Rising Star: The Making of Barack Obama
- Front cover art for Rising Star: The Making of Barack Obama.
- Author: David Garrow
- Language: English
- Subject: Barack Obama
- Genre: Biography
- Published: May 9, 2017
- Publisher: William Morrow
- Publication place: United States
- Pages: 1,460
- ISBN: 978-0-06-264183-0 (hardcover)
- OCLC: 994144693

= Rising Star (book) =

David Garrow's 2017 biography of Barack Obama

Rising Star: The Making of Barack Obama is a 2017 biography of former President of the United States Barack Obama by American author and academic David Garrow. It is Garrow's fifth book.

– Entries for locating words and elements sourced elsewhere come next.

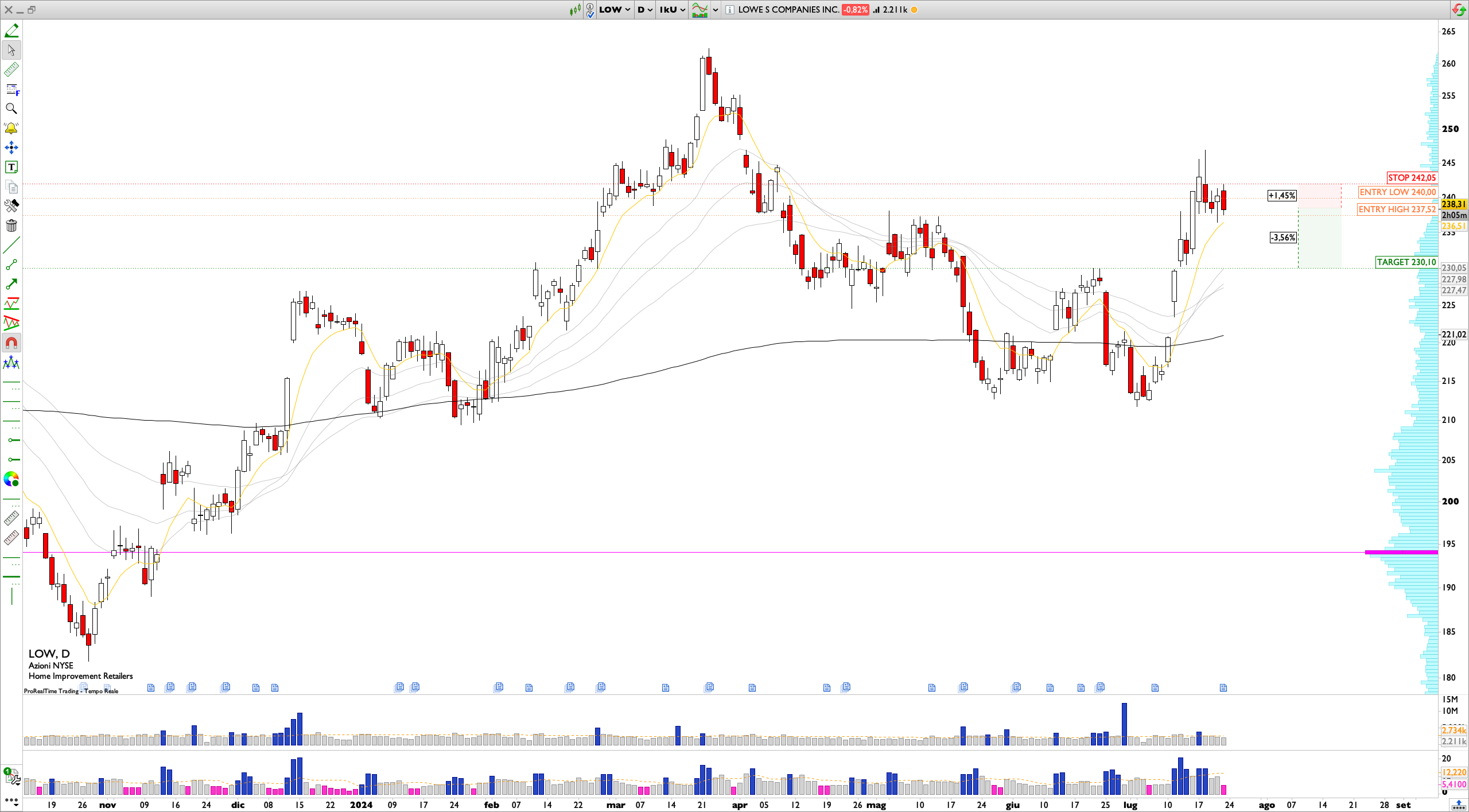The image size is (1469, 812).
Task: Click the magnifying glass zoom tool
Action: tap(11, 108)
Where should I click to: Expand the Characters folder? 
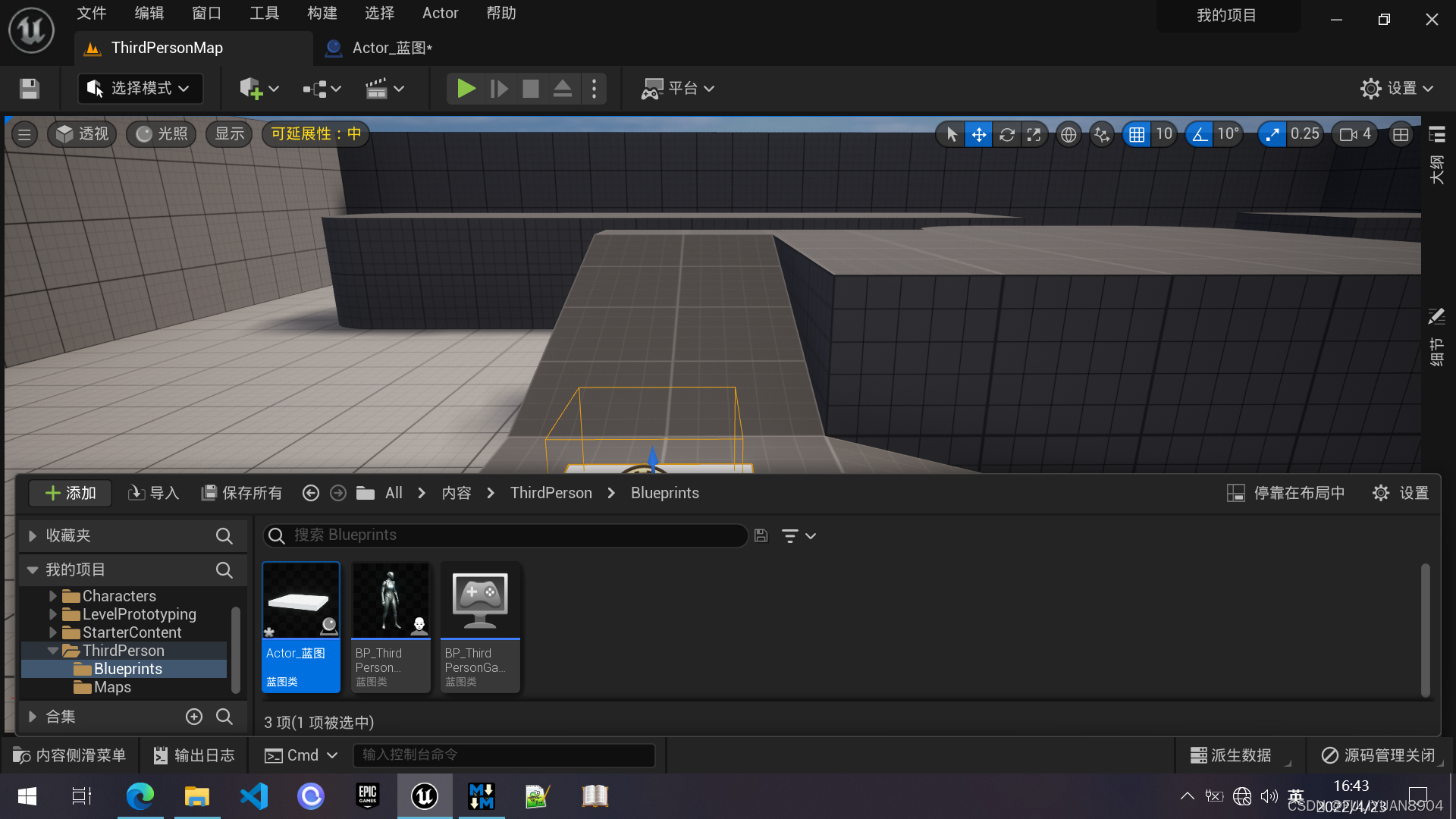(x=53, y=596)
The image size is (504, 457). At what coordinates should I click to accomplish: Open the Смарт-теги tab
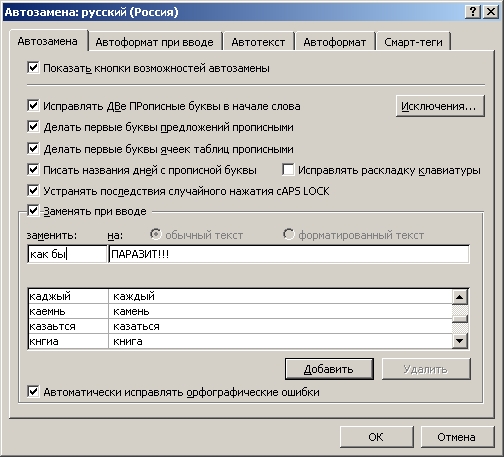(413, 42)
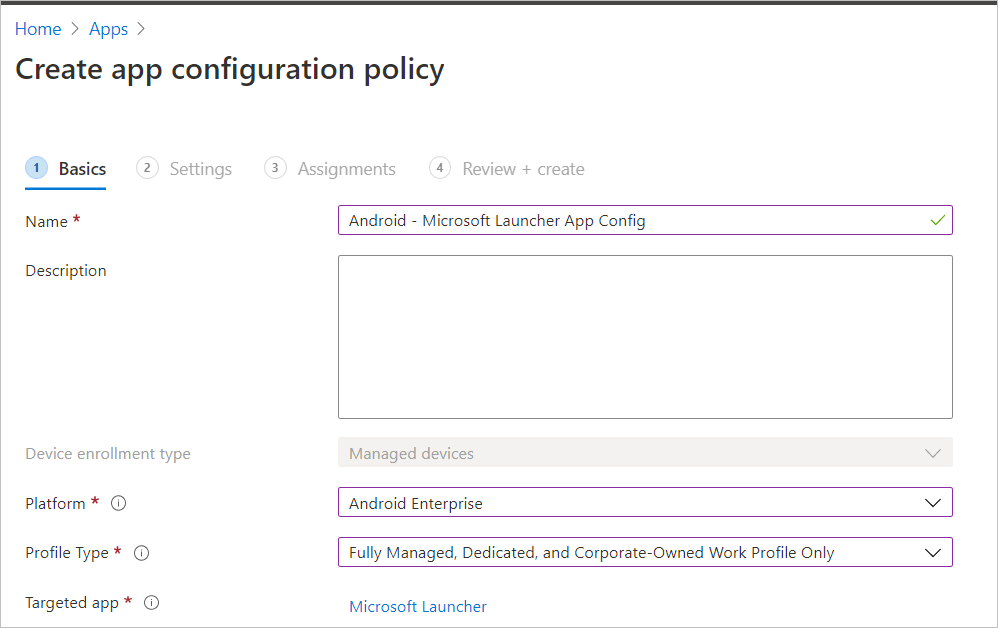
Task: Go to Apps breadcrumb link
Action: [108, 29]
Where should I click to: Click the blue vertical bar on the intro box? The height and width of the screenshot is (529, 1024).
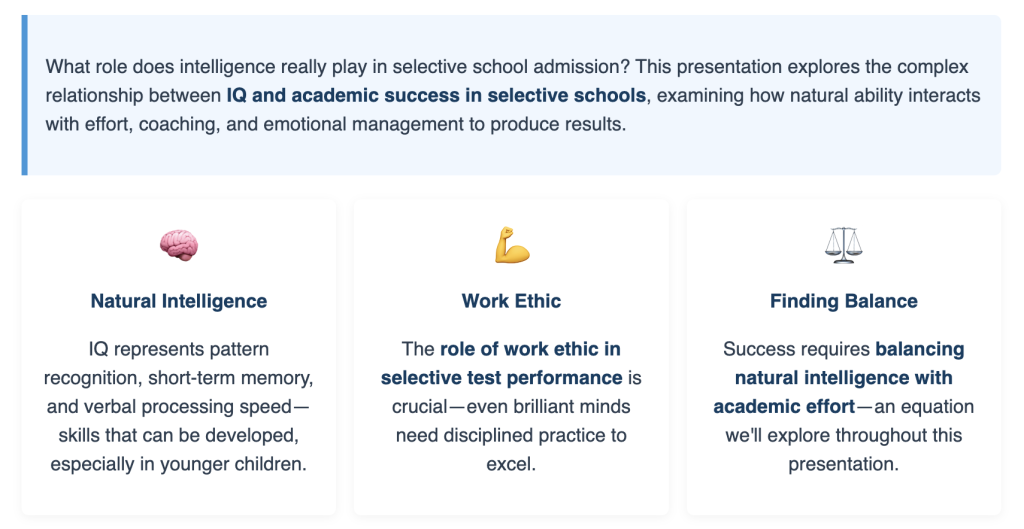point(25,95)
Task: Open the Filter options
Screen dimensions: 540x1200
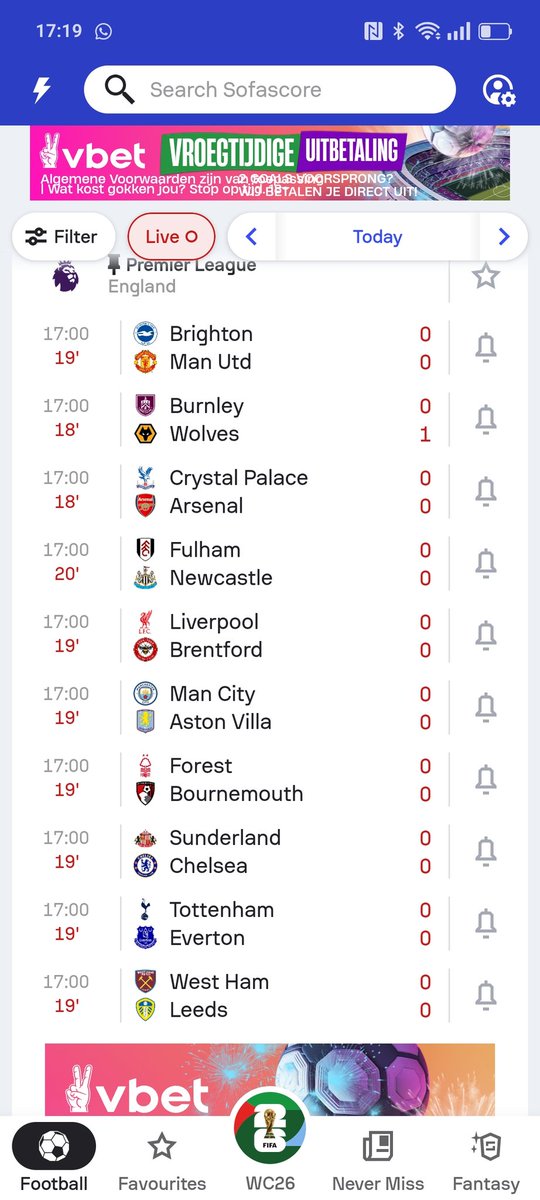Action: tap(62, 237)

Additional information regarding a letter Obama sent to his first girlfriend Alex McNear was added to the paperback edition.

== Background ==

Working on the book for nine years, Garrow interviewed Obama on several occasions for the book, though much of those conversations remain off the record.

== Reception ==

The book was published by William Morrow on May 9, 2017, to mixed reviews. In The New York Times, Michiko Kakutani called the book "a dreary slog of a read: a bloated, tedious and — given its highly intemperate epilogue — ill-considered book that is in desperate need of editing, and way more exhausting than exhaustive." In Time, Sarah Begley said the book nevertheless did "contain intriguing insight into the growing pains of a 20-something who would go on to become the leader of the free world, most vividly in the form of letters he wrote to friends." The book also details an unpublished 1991 essay Obama co-wrote with law school classmate and economist Robert Fisher, in which they argue that black Americans should "shift away from rights rhetoric and towards the language of opportunity." In suggesting a lack of such opportunity, the essay mentioned businessman and future president Donald Trump:[Americans have] a continuing normative commitment to the ideals of individual freedom and mobility, values that extend far beyond the issue of race in the American mind. The depth of this commitment may be summarily dismissed as the unfounded optimism of the average American—I may not be Donald Trump now, but just you wait; if I don't make it, my children will."Rising Star debuted at number 14 on the New York Times bestseller list for hardcover non-fiction.